◆ EXERCISE PROMPT ◆
Pull out each line of the material that contains the string "icon", treating uppercase and lowercase as different.

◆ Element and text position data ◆
=-=-=

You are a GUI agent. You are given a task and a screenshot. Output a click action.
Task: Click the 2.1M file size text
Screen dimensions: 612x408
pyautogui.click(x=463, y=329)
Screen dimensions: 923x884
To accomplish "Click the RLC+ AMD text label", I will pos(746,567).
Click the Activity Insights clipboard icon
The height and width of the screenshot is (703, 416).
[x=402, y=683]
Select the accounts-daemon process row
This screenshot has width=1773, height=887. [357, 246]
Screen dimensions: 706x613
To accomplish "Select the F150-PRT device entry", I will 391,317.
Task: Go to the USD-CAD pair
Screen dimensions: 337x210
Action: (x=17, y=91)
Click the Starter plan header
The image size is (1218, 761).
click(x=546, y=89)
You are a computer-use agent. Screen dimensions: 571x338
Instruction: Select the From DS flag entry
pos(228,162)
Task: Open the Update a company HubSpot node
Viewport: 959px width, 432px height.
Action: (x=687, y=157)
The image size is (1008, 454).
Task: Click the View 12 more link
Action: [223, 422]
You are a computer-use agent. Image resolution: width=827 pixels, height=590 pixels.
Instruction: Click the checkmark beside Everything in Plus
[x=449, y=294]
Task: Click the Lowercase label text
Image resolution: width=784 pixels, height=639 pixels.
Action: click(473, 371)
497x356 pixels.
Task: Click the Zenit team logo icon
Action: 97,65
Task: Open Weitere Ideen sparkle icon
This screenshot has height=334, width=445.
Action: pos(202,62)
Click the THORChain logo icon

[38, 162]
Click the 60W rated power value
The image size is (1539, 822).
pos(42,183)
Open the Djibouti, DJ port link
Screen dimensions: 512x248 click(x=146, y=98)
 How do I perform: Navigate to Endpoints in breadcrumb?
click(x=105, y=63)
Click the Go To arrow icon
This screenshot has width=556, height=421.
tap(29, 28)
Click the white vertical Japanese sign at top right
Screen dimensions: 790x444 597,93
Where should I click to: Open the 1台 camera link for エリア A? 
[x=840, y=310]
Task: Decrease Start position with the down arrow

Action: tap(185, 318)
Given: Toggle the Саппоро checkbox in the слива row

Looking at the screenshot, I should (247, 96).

=-=-=

◆ RESPONSE TO THE EXERCISE ◆
Click the Activity Insights clipboard icon
Task: Click the Zenit team logo icon
Task: Open Weitere Ideen sparkle icon
Click the THORChain logo icon
Click the Go To arrow icon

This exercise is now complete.